Phasing out Windows XP

Phasing out Windows XP

With Microsoft ending all support for Windows XP in April, there are still many large organisations running a desktop infrastructure based around the 13 year old operating system that will be leaving their client computers more vulnerable than ever. The ending of support marks the end of an era, with XP being widely regarded as the OS that took personal computing mainstream by providing a slick and intuitive interface; its popularity is signified by its dominance in large corporations even 13 years since its release. With Windows 8 being unpopular with many end-users because of the removal of the Start menu, the only real choice for corporations that keeps colleagues happy and ensures the development of a safe and secure platform is Windows 7.

The requirements of security

The ending of official support from Microsoft for Windows XP also means that there will be no more bug releases or security patches to cover any new vulnerabilities that are discovered in the operating system. This will leave systems running Windows XP more open to attack as hackers exploit such vulnerabilities and obviously for large businesses, this could spell disaster if they find large collections of Windows XP computers being hacked and either having data stolen or being rendered unusable.

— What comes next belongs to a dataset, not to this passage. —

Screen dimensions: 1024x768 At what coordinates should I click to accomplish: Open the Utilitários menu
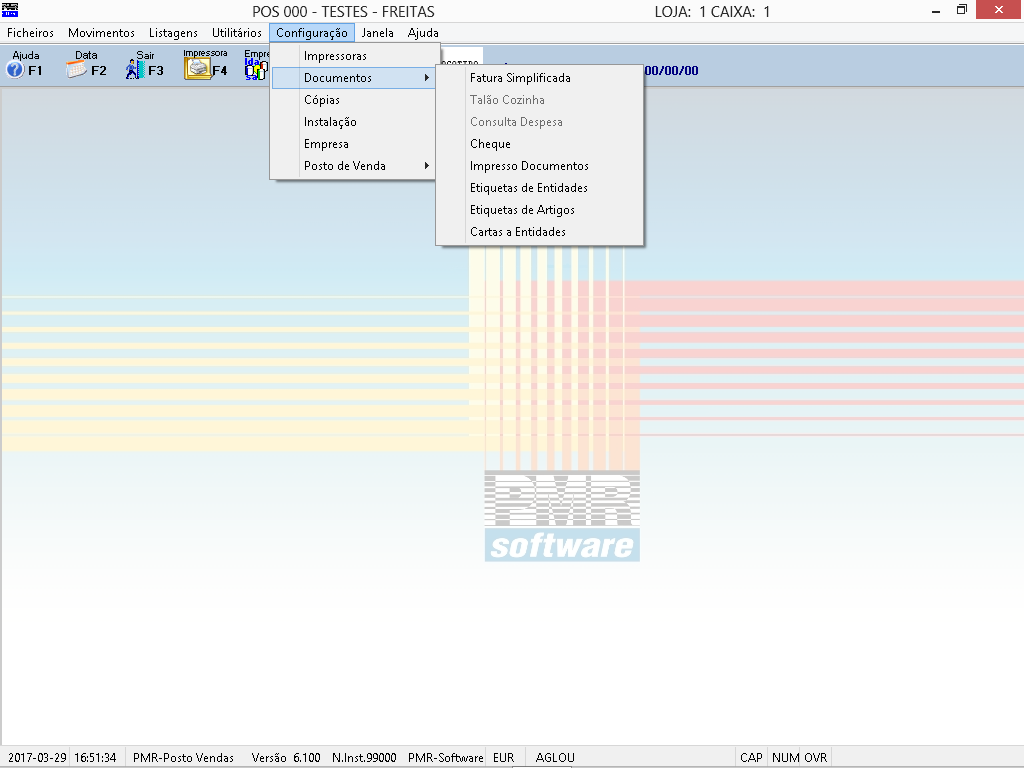point(237,33)
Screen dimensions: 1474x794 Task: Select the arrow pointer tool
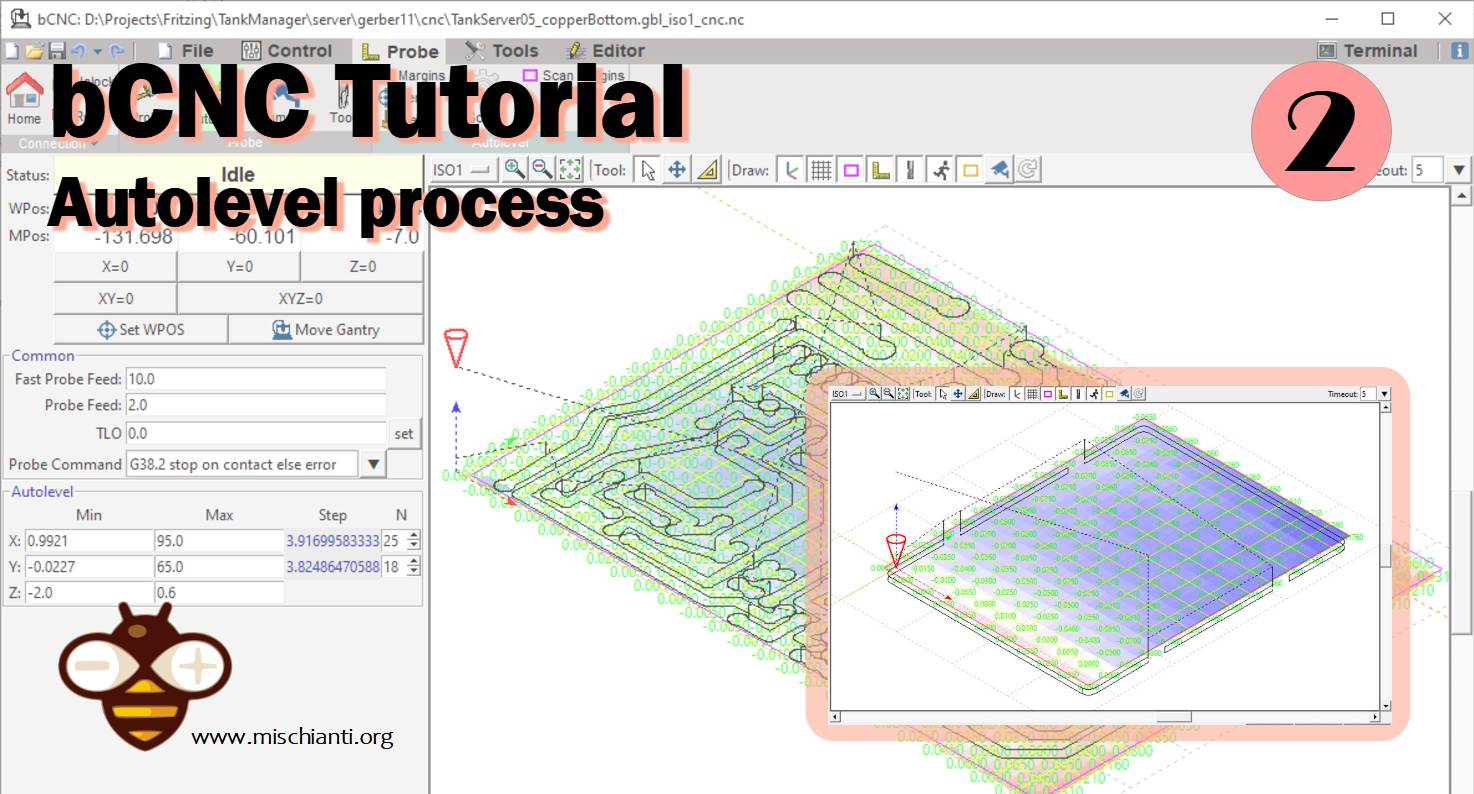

More efficient use of hardware

Hardware has advanced significantly since the introduction of Windows XP and the chances are that unless you’re running Windows XP x64, which is highly unlikely, the operating system probably isn’t taking full advantage of the hardware that it has at its disposal. An upgrade to a more operating system that features components and services developed specifically to exploit the capabilities of modern hardware will produce a more efficient infrastructure where a single piece of hardware will be able to produce more results in a shorter space of time.

Training colleagues

When introducing a new technology into a business environment, it is vital for training to be provided to colleagues so that they are able to maximise the use of new technologies in their roles so that you are able to actively work towards achieving your ultimate goal, which should be to boost productivity. Using Windows XP to Windows 7 as an example, the major differences between the two lie in the underlying architecture and code powering each platform and the visual design, although for the most part the placing of icons and services has remained the same most importantly, there is still a Start menu in Windows 7!

Providing colleagues with specialist training will ensure that they are comfortable with a phased conversion from Windows XP to Windows 7 and that being introduced to a new operating system doesn’t hinder their productivity, but instead enhances it. Training for IT colleagues should be focused on carrying out a quick and efficient deployment that is relatively issue free, but it is also important for them to possess the skills and knowledge necessary to support end-users using the technology and to diagnose and troubleshoot any problems that could arise post-introduction.

The cost should be seen as an investment

Although the initial cost is going to be a large sum that can be described as capital expenditure, your IT infrastructure is probably core to the running of your company and to let it degrade in any way or to be left vulnerable would be irresponsible and could cost you far more than the sum of an upgrade if it were to be attacked.

Further to this, any upgrade made now is likely to last for years yet and if the phased out support of Windows XP is anything to go by, then we shouldn’t see Microsoft withdrawing support for Windows 7 until 2021/2022 at the earliest, giving an upgrade now a lifespan of around 7-8 years. Obviously choosing Windows 8 rather than Windows 8 would deliver a platform with a longer lifespan, but the unpopularity here could cause morale issues with colleagues and would probably require a greater outlay for training.

I’m of the opinion that large corporations should have phased out Windows XP a long time ago, regardless of the security infrastructure that they have in place. As an operating system, Windows XP is no longer equipped with the features necessary to deal with what the modern workplace has to throw at it and is unable to fully take advantage of the high spec hardware that accompanies a majority of desktop computers these days.